What is a CSA?
CSA stands for Community Supported Agriculture. Here at Hickory Ridge Farm we take pride in providing top quality produce to our CSA members. All the information you'll need to become a CSA member and reap the benefits are listed below. Please contact us should you have additional questions.
It all starts here…
For over 25 years, Community Supported Agriculture (CSA) has become a popular way for consumers to buy local, seasonal food directly from a farmer.
Here are the basics: a farmer offers a certain number of "shares" to the public. Typically the share consists of a box of vegetables, but other farm products may be included. Interested consumers purchase a share (aka a "membership") and in return receive a box of seasonal produce each week throughout the farming season.
This arrangement creates several rewards for both the farmer and the consumer. Advantages for farmers include getting to focus on preplanning and marketing the food early in the year, before their long days in the field begin and also having an opportunity to get to know the people who eat the food they grow.
The advantages as a CSA consumer include eatting ultra-fresh food, with all the flavor and vitamin benefits, getting exposed to new vegetables and new ways of cooking, and also develiping a relationship with the farmer who grows their food and learn more about how food is grown.
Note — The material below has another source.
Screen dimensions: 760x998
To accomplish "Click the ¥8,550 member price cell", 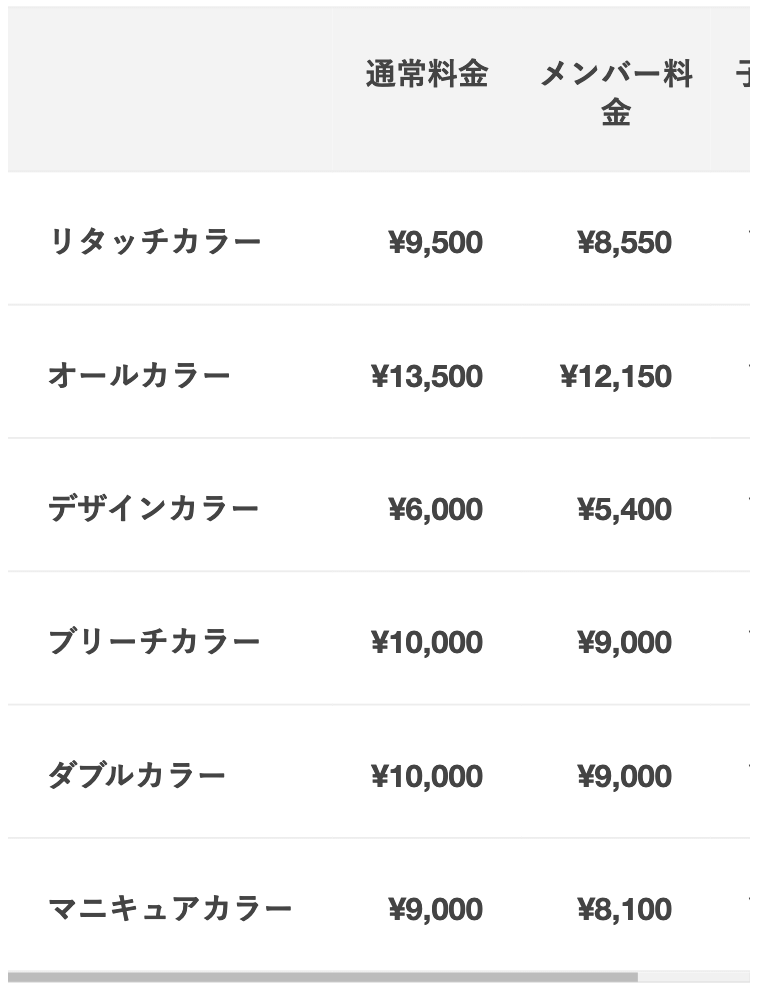I will pos(625,242).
“A happy and healthy community is not a fairytale. All you need is a seed.” — NADIA SHABAZZ, FOUNDER
- Is your food organic? Yes! All our food is organiccally and ethically produced without the use of harmful pesticides and chemicals.
- What food do you grow? We grow more than 25 varieties of certified organic vegetables and herbs. Many of these plants are heirloom varieties bursting with flavor. We guarantee that what we grow tastes nothing like what you buy in most stores. We also sell meat from our free range chickens and beef cattle. During our Spring Season, we ramp up with potatoes, green garlic, carrots, kale, kohlrabi, peas, salad, beets, parsley, and leeks. As temperatures warm you receive cucumbers, summer squash, beans, and the first of the tomatoes, peppers, cilantro, okra and eggplant. As temperatures cool, comes spinach, arugula, kales, mustards, Swiss chard, broccoli, cabbage, green garlic, radishes, snow peas, green onions, butternut squash, pumpkins, turnips, carrots and tomatoes. Keep in mind when you eat seasonally is that the harvest is a bell curve. The beginning harvests are smaller than the weeks that follow and as tomatoes and other favorites start producing bumper crops, your share grows.